* _YOUR OBJECTIVE_
Starting with the first line and ending with the last, copy the entries word for word.

--- START ---

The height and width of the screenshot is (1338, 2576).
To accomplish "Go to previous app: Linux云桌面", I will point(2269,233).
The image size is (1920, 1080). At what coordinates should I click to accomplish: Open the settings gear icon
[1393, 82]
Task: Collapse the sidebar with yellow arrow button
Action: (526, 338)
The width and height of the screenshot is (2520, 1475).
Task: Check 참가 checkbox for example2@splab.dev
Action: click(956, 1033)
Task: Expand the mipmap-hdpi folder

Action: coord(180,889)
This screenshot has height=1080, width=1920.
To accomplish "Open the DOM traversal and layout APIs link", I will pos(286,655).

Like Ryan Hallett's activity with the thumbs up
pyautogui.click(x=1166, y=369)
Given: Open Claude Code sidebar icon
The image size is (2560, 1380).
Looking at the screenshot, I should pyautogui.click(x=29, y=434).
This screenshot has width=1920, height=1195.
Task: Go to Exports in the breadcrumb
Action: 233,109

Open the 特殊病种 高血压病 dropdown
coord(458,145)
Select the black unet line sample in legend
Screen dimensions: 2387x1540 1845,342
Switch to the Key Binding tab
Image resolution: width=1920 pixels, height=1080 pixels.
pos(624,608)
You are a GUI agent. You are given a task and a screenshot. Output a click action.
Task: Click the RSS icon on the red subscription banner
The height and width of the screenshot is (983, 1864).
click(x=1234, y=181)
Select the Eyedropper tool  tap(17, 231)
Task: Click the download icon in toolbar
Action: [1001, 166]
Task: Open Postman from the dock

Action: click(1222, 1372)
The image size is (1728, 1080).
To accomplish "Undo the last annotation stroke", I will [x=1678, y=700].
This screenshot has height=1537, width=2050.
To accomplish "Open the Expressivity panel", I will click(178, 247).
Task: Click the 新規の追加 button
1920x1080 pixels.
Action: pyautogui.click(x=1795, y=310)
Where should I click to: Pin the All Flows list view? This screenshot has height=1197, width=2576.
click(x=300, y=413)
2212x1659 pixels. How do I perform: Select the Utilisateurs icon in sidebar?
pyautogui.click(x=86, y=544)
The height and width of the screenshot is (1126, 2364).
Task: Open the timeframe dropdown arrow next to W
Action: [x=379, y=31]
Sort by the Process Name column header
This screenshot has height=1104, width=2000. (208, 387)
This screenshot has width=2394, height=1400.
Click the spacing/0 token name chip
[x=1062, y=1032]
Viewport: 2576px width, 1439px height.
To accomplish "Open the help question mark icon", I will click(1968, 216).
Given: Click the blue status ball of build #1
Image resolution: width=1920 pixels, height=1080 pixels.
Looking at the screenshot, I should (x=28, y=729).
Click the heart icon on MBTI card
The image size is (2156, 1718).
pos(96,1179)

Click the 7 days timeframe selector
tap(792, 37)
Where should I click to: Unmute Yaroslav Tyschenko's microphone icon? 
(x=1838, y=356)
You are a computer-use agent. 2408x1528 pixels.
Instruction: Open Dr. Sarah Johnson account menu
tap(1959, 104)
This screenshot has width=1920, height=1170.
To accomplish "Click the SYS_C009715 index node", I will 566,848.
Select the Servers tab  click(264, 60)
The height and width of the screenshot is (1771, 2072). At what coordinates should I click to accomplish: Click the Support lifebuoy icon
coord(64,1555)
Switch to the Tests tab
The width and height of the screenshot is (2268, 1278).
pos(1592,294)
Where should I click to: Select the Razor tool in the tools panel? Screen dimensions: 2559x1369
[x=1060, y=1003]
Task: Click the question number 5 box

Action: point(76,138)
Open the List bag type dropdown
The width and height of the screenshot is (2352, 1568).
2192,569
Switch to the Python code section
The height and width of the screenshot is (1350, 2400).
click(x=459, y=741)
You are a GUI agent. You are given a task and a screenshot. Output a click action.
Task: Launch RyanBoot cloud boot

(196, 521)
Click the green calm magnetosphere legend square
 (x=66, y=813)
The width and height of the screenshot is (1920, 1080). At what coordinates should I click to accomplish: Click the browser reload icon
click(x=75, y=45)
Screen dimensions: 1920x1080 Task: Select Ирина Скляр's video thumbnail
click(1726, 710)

--- END ---

* _EXERCISE SOLUTION_
The height and width of the screenshot is (1338, 2576).
To accomplish "Go to previous app: Linux云桌面", I will point(2269,233).
The image size is (1920, 1080). At what coordinates should I click to accomplish: Open the settings gear icon
[1393, 82]
Task: Collapse the sidebar with yellow arrow button
Action: (526, 338)
The width and height of the screenshot is (2520, 1475).
Task: Check 참가 checkbox for example2@splab.dev
Action: click(956, 1033)
Task: Expand the mipmap-hdpi folder

Action: coord(180,889)
This screenshot has height=1080, width=1920.
To accomplish "Open the DOM traversal and layout APIs link", I will pos(286,655).

Like Ryan Hallett's activity with the thumbs up
pyautogui.click(x=1166, y=369)
Given: Open Claude Code sidebar icon
The image size is (2560, 1380).
Looking at the screenshot, I should pyautogui.click(x=29, y=434).
This screenshot has width=1920, height=1195.
Task: Go to Exports in the breadcrumb
Action: 233,109

Open the 特殊病种 高血压病 dropdown
coord(458,145)
Select the black unet line sample in legend
Screen dimensions: 2387x1540 1845,342
Switch to the Key Binding tab
Image resolution: width=1920 pixels, height=1080 pixels.
pos(624,608)
You are a GUI agent. You are given a task and a screenshot. Output a click action.
Task: Click the RSS icon on the red subscription banner
The height and width of the screenshot is (983, 1864).
click(x=1234, y=181)
Select the Eyedropper tool  tap(17, 231)
Task: Click the download icon in toolbar
Action: [1001, 166]
Task: Open Postman from the dock

Action: click(1222, 1372)
The image size is (1728, 1080).
To accomplish "Undo the last annotation stroke", I will [x=1678, y=700].
This screenshot has height=1537, width=2050.
To accomplish "Open the Expressivity panel", I will click(178, 247).
Task: Click the 新規の追加 button
1920x1080 pixels.
Action: pyautogui.click(x=1795, y=310)
Where should I click to: Pin the All Flows list view? This screenshot has height=1197, width=2576.
click(x=300, y=413)
2212x1659 pixels. How do I perform: Select the Utilisateurs icon in sidebar?
pyautogui.click(x=86, y=544)
The height and width of the screenshot is (1126, 2364).
Task: Open the timeframe dropdown arrow next to W
Action: [x=379, y=31]
Sort by the Process Name column header
This screenshot has height=1104, width=2000. (208, 387)
This screenshot has width=2394, height=1400.
Click the spacing/0 token name chip
[x=1062, y=1032]
Viewport: 2576px width, 1439px height.
To accomplish "Open the help question mark icon", I will click(1968, 216).
Given: Click the blue status ball of build #1
Image resolution: width=1920 pixels, height=1080 pixels.
Looking at the screenshot, I should (x=28, y=729).
Click the heart icon on MBTI card
The image size is (2156, 1718).
pos(96,1179)

Click the 7 days timeframe selector
tap(792, 37)
Where should I click to: Unmute Yaroslav Tyschenko's microphone icon? 
(x=1838, y=356)
You are a computer-use agent. 2408x1528 pixels.
Instruction: Open Dr. Sarah Johnson account menu
tap(1959, 104)
This screenshot has width=1920, height=1170.
To accomplish "Click the SYS_C009715 index node", I will 566,848.
Select the Servers tab  click(264, 60)
The height and width of the screenshot is (1771, 2072). At what coordinates should I click to accomplish: Click the Support lifebuoy icon
coord(64,1555)
Switch to the Tests tab
The width and height of the screenshot is (2268, 1278).
pos(1592,294)
Where should I click to: Select the Razor tool in the tools panel? Screen dimensions: 2559x1369
[x=1060, y=1003]
Task: Click the question number 5 box

Action: point(76,138)
Open the List bag type dropdown
The width and height of the screenshot is (2352, 1568).
2192,569
Switch to the Python code section
The height and width of the screenshot is (1350, 2400).
click(x=459, y=741)
You are a GUI agent. You are given a task and a screenshot. Output a click action.
Task: Launch RyanBoot cloud boot

(196, 521)
Click the green calm magnetosphere legend square
 (x=66, y=813)
The width and height of the screenshot is (1920, 1080). At what coordinates should I click to accomplish: Click the browser reload icon
click(x=75, y=45)
Screen dimensions: 1920x1080 Task: Select Ирина Скляр's video thumbnail
click(1726, 710)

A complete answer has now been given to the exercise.